Since these new variables are not directly observed, they are called
hidden units, and often they are arranged in a graphical representation
as a hidden layer. The new variables can be used in a linear or
nonlinear regression model resulting in an output variable. In classical
ANNs, more hidden layers can be used but with a great tendency to
overfitting. Further disadvantages of classical ANNs are related to
convergence speed, network topology and bad local minima. After 2010,
neural networks gained further attention mainly in the field of image
classification with the name Deep Learning where “deep” refers to the
number of hidden layers. The architecture of a Convolutional Neural
Network (CNN) was particularly successful (Lecun et al., 1989). They are
now very successful in comparison to other machine learning techniques
due to major computer hardware improvements, the use of graphical
processing units and much larger data sources. Nowadays, modern neural
networks use the ReLU activation function instead of the sigmoid
function and consist of multiple hidden layers. Deep learning was
recently used for real-time quality prediction and process control
(Nikita et al., 2022). They applied deep neural networks and compared it
to SVM, decision trees regression and random forests on time series data
of UV, conductivity and pH probes of 84 batches. In this study, random
forests and decision trees outperformed the deep neural networks maybe
due to the relatively small number of predictors. Rolinger-2021
(Rolinger et al., 2021) compared PLS to CNNs for their ability to
quantify the mAb concentration in the column effluent based on UV and
Raman spectroscopy. In this study there was also no need to use deep
learning as a UV-based PLS model was already sufficiently precise. Deep
learning was developed for large or big data in terms of both
experiments and input variables.
Variable selection and feature importance
For classical ANNs, variable selection had to be performed prior to
setting up the model due to slow convergence. Random forests were
successfully used to come up with an optimal set of inputs for the ANN
(Melcher et al., 2015) and extensive variable selection was performed
prior to establishing the STAR and PLS models (Sauer et al., 2019; Walch
et al., 2019). For this purpose, prior knowledge such as amide bands and
fingerprint regions of the spectral data was used to select informative
predictors. Additionally, highly correlated wavelengths were removed by
reducing the resolution of the spectra. This required a considerable
amount of domain knowledge and engineering skills. In deep learning,
these preparatory steps are no longer required as the method is now
capable of dealing with a very large number of inputs and weights
thereof are computed automatically (Lecun et al., 1989). Of course,
using a very large number of inputs for a prediction model comes at the
expense of interpretability of the model.

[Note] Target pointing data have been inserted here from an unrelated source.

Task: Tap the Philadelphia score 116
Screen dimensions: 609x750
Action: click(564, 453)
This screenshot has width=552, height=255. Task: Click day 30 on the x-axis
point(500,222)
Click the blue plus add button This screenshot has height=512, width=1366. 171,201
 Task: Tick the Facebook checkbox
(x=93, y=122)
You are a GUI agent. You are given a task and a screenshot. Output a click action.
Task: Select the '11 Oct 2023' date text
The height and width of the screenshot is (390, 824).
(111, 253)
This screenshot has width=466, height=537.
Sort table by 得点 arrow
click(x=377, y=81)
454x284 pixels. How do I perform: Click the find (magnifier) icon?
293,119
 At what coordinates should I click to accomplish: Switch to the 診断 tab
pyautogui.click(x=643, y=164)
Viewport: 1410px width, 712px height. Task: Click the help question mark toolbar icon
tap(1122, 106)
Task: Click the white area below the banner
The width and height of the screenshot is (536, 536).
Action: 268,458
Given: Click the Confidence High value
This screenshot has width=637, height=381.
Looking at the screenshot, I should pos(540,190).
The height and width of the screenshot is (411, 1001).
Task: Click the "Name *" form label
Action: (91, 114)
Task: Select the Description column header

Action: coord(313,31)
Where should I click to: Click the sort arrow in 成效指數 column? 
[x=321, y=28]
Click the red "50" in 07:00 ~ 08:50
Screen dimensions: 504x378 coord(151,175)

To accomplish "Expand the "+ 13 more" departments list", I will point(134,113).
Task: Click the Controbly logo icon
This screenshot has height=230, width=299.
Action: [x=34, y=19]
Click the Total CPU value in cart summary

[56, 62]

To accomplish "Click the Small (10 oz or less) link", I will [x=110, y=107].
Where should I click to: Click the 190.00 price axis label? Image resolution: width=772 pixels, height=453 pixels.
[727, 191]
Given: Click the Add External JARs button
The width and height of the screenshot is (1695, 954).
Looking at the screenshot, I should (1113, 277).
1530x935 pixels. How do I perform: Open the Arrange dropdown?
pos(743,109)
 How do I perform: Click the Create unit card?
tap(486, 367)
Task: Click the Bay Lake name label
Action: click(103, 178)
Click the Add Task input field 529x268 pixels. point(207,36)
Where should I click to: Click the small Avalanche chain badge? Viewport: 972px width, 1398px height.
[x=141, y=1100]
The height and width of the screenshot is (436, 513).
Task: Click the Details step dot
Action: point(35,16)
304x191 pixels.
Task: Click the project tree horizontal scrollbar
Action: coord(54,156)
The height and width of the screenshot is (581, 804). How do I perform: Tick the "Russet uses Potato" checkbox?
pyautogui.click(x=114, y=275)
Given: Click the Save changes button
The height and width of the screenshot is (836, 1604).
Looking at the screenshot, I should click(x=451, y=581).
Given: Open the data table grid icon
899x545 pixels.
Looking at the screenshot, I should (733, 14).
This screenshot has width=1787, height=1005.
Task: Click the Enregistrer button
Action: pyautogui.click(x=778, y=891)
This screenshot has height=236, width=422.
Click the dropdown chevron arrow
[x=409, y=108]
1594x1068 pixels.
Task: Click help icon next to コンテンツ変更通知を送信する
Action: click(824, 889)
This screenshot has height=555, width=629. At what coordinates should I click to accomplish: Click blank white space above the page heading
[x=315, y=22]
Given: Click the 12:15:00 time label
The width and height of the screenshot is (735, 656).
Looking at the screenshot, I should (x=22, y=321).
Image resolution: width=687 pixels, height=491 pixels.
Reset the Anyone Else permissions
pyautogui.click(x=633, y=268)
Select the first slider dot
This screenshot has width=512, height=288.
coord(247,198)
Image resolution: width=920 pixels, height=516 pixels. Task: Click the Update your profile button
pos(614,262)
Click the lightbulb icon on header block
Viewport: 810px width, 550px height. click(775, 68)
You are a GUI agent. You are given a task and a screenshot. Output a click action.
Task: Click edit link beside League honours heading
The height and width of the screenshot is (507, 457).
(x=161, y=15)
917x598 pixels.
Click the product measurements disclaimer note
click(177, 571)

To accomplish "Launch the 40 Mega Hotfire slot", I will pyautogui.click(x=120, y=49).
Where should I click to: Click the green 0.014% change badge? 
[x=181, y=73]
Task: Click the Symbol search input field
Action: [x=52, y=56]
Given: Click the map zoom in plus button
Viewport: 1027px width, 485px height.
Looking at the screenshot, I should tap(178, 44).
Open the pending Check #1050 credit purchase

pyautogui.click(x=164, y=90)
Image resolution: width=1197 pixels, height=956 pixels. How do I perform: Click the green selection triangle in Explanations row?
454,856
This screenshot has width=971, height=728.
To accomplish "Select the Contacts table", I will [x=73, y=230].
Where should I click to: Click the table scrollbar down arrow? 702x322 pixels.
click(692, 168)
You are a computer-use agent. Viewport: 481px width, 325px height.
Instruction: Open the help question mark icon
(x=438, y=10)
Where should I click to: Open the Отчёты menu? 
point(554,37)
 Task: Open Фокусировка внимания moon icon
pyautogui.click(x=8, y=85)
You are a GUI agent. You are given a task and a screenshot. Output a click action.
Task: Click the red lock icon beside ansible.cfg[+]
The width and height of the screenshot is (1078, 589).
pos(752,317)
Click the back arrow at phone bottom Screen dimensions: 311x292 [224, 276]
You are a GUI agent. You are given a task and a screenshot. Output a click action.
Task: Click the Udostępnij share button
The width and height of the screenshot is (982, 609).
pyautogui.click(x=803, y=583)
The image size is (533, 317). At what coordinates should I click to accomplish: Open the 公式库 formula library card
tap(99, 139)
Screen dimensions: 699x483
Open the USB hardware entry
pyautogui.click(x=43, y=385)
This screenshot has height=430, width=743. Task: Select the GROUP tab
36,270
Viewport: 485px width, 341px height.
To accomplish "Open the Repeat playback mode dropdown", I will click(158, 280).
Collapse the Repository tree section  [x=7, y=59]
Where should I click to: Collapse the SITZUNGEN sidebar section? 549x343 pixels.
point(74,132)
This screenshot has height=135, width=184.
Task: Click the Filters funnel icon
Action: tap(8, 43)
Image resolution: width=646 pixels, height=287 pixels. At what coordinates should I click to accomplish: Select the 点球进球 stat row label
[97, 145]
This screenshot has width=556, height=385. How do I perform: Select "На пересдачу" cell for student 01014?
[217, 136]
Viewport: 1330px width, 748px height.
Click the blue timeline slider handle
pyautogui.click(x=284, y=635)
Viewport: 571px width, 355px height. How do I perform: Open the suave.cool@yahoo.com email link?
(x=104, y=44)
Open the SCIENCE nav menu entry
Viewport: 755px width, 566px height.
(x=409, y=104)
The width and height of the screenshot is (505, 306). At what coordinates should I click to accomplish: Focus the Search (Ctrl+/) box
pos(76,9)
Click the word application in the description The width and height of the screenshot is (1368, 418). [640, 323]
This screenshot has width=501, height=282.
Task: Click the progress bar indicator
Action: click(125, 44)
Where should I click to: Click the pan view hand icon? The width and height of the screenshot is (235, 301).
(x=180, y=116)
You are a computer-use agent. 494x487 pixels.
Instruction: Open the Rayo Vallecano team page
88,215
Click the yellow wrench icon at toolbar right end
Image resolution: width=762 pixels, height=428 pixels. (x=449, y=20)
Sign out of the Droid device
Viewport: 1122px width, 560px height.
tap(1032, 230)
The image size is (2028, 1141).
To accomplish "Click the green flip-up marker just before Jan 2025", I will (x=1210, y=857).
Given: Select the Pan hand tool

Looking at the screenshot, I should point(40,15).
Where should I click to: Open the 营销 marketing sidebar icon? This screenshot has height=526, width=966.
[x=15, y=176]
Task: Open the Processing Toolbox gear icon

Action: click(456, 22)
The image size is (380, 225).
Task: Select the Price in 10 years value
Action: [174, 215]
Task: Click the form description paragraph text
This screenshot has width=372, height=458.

Explainable Machine Learning
In the machine learning community, a lot of research is currently going
on in trying to explain what is going on inside prediction models
(Roscher et al., 2020; Zhong et al., 2022). Statistical, purely
data-based models are often called black box models in the field of
hybrid modelling (Simon et al., 2015a; Simon et al., 2015b). Of course,
they are no black boxes. The impact of individual input parameters on
latent variables in PLS or the weights in ANNs can be extracted and
interpreted. If the software including the underlying code to generate a
certain model is freely available such models can be considered as
white-box models as all information is available. Black-box models only
occur if the code is not shared as usually the case in commercial
software (Winter et al., 2021). However, especially if the machine
learning models are based on high-dimensional data, the interpretation
of the model parameters can be complex. This process is more complex
than understanding first-principal models with a clear mechanistic
relationship between the input and output variables. This makes the
efforts in the field of explainable machine learning even more important
and promising for the future of predictive chemometrics.